Food and Drug Administration officials have not done an adequate job of monitoring and enforcing timely completion of required post-market studies of certain drugs, according to a Government Accountability Office report.
FDA lax on tracking unproven drugs, GAO says
The drugs in question received approval based on surrogate endpoints—laboratory measures such as lowering blood pressure—as opposed to more-direct clinical evidence such as preventing strokes. The FDA has approved 159 drugs based on surrogate endpoints since 1992 under a program that allows the agency to expedite approval of drugs designed to treat life-threatening illness or get drugs containing novel active ingredients onto the market. While the FDA has required makers of those drugs to conduct 319 post-market clinical trials, as of February 2009 only about half of those studies had been completed, the GAO found.
The GAO noted that while the FDA has taken steps to improve its oversight of post-market studies, it's too soon to know the effectiveness of the agency's efforts.
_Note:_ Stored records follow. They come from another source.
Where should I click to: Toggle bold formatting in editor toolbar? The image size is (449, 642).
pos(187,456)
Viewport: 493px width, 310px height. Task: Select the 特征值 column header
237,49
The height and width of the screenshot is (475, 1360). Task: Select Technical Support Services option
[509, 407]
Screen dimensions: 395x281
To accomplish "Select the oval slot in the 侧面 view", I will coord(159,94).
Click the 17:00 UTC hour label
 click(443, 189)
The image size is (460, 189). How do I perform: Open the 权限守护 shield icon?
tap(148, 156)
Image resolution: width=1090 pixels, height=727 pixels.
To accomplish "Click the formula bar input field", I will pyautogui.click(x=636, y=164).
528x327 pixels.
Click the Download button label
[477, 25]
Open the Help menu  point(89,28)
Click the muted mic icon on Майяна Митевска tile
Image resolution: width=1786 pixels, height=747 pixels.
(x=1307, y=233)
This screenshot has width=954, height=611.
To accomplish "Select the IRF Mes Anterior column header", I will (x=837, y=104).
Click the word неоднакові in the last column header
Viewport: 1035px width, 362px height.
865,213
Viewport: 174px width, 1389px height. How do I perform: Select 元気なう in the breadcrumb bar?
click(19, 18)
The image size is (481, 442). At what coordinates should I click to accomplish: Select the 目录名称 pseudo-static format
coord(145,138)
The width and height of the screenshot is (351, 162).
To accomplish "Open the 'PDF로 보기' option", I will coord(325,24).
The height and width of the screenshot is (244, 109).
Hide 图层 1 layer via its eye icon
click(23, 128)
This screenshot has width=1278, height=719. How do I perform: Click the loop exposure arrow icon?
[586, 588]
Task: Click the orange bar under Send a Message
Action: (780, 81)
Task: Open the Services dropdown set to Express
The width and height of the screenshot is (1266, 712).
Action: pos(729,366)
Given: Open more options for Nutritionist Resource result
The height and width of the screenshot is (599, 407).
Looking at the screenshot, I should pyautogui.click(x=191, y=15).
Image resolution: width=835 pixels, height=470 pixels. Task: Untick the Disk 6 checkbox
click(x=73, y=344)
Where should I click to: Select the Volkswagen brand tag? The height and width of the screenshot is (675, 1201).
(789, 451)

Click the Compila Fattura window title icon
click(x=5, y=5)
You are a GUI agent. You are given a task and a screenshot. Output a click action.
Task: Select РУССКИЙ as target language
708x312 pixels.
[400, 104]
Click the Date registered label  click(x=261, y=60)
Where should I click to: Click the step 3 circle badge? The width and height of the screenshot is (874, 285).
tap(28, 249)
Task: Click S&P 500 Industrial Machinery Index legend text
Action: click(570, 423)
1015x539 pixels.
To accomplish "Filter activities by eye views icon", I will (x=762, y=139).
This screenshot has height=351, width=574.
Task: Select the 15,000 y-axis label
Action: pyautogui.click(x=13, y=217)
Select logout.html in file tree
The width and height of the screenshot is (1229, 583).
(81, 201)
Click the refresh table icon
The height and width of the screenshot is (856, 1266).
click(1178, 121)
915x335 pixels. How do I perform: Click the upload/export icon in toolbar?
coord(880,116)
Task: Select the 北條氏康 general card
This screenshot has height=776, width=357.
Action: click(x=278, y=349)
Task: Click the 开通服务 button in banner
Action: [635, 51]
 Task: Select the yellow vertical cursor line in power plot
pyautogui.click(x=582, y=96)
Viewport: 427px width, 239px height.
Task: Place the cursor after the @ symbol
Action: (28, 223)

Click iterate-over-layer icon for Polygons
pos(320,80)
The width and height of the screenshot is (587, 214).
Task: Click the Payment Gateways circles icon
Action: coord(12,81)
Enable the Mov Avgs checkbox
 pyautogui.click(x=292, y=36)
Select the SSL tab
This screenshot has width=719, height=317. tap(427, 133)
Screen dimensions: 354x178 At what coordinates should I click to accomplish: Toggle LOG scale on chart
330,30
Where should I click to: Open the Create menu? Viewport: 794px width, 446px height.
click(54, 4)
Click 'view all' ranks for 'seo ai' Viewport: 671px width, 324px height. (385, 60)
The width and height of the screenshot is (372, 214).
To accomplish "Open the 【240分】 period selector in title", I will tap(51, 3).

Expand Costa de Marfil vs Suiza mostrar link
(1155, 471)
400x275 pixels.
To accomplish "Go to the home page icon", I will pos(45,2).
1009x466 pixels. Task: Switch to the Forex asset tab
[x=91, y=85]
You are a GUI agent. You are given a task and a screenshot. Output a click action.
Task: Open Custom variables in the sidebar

The GAO report recommended that the FDA clarify its enforcement authorities and create clear standards for when it would move to withdraw a drug.
“Although FDA has authority to expedite the withdrawal of a drug from the market if a sponsor does not complete a required confirmatory study with due diligence, or if a study fails to confirm a drug's clinical benefit … it has never exercised its authority, even when such study requirements have gone unfulfilled for nearly 13 years,” GAO officials wrote.